RALEIGH, N.C. (10/25/11)--More than 40 North Carolina credit union representatives gathered in Winston-Salem last week for the 2011 Principles & Philosophy Conference.
The event offered credit union leaders an opportunity to learn and more fully understand the strengths of the cooperative business model.
The day's events began Tuesday afternoon with a scavenger hunt that built around questions on the Seven Cooperative Principles of Credit Unions. "It was a fun way for people to get to know one another better, learn their way around the property and test their basic knowledge of the Seven Cooperative Principles," said Jeff Hardin, North Carolina Credit Union League director of communications.
The Seven Cooperative Principles of Credit Unions are:
- Voluntary membership;
- Democratic member control;
- Members' economic participation;
- Autonomy and independence;
- Education, training and information;
- Cooperation among cooperatives; and
- Concern for community.
Conference attendees later learned about the history of the cooperative and credit union movements. Matt Davis, Filene Research Institute Director of Innovation, focused on the worldwide cooperative and credit union movements. Leigh Brady, senior vice president of education at State Employee's CU, Raleigh, N.C. explored the history of credit unions in N.C. Both Davis and Brady asked the audience to consider how modern credit unions were living up to the values they were founded upon.
On Wednesday, attendees learned more about the financial services world of the past and shared their perspectives on how the founding principles of credit union are still relevant in a fast-changing world of financial services.

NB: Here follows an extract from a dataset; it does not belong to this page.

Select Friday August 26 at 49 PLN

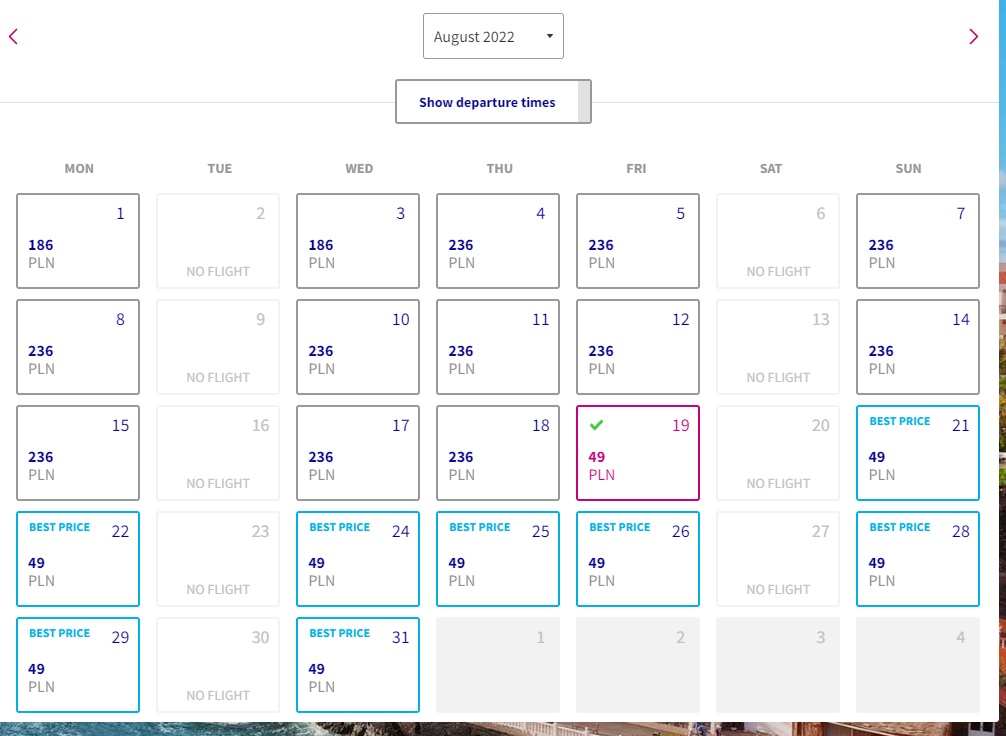tap(638, 558)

The discussions took place in a variety of formats geared to stimulate conversation and learning.
Larry Blanchard and Lois Kitsch, the conference facilitators, kicked off the day with an in-depth look at the seven cooperative principles. Individual table groups then took one principle and discussed how relevant it is today and how attendees see it at work in their credit unions. The exercise concluded with a discussion by the entire group around each principle.
The agenda took a turn in the road--literally--with an exercise called the Learning Map. The exercise consists of a large map that dynamically illustrates the financial services world of the past, present and future. "It's like the game of Life for financial services," said Amy Gravitte, the chairwoman of the conference. "Everyone got a look at the financial services world credit unions used to operate in, see the changes that have brought us to today, and consider the emerging players in the financial services marketplace."

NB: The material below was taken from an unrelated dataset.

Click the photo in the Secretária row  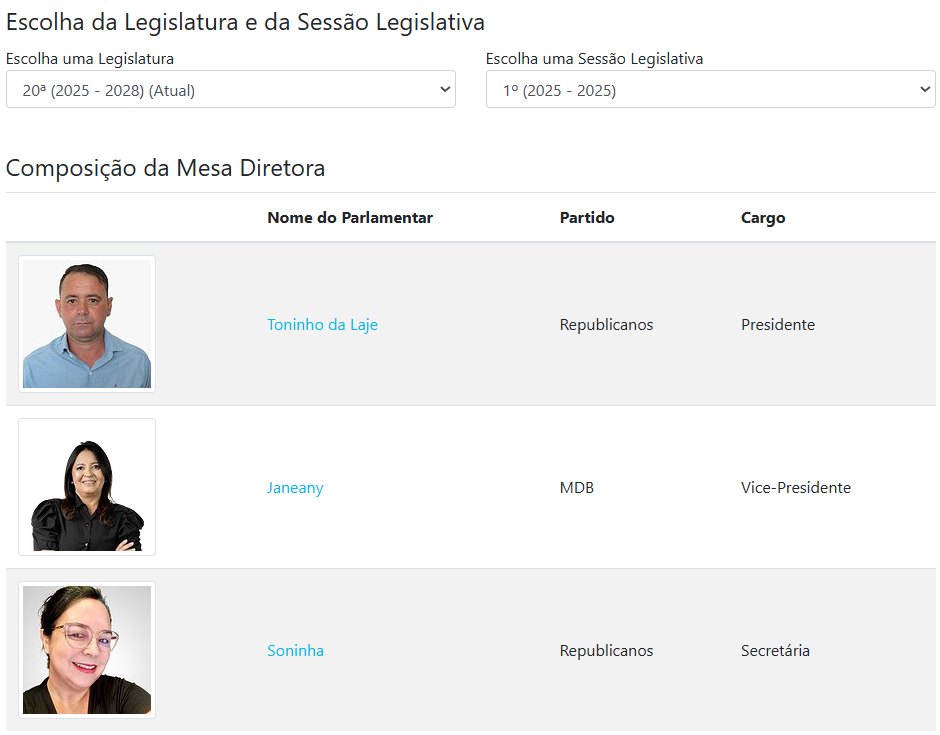pos(87,650)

Through the exercise, groups see and discuss the various changes and then conclude by considering how the founding principles of credit unions can help credit unions thrive in the future.
The afternoon session concluded with a skill-building exercise called an elevator speech, which asks attendees to consider what they do at their credit union and how to share that information with others. Facilitated by Gravitte, the elevator speech allowed attendees to develop a short, conversational introduction about their job presented in a way that encourages others to ask questions to stimulate a wider discussion.
The conference wrapped up Thursday morning with a look at projects participants developed in their communities that are an extension of the seven Cooperative principles. Brandon McAdams and Patrick Livingston of Coastal FCU, Raleigh, N.C., shared their experiences in the year since they attended the first-ever Principles & Philosophy Conference in 2010. The duo both attended the conference last fall, then the Credit Union Development Education program in Madison, Wis., this spring. Livingston and McAdams shared how both these events inspired them to start the CU Aware networking group in the North Carolina's Research Triangle, and the ways in which they had met and learned from countless other credit union staff along the way.
The conference concluded with attendees developing an action plan for how they would begin a principles-related project at their credit union.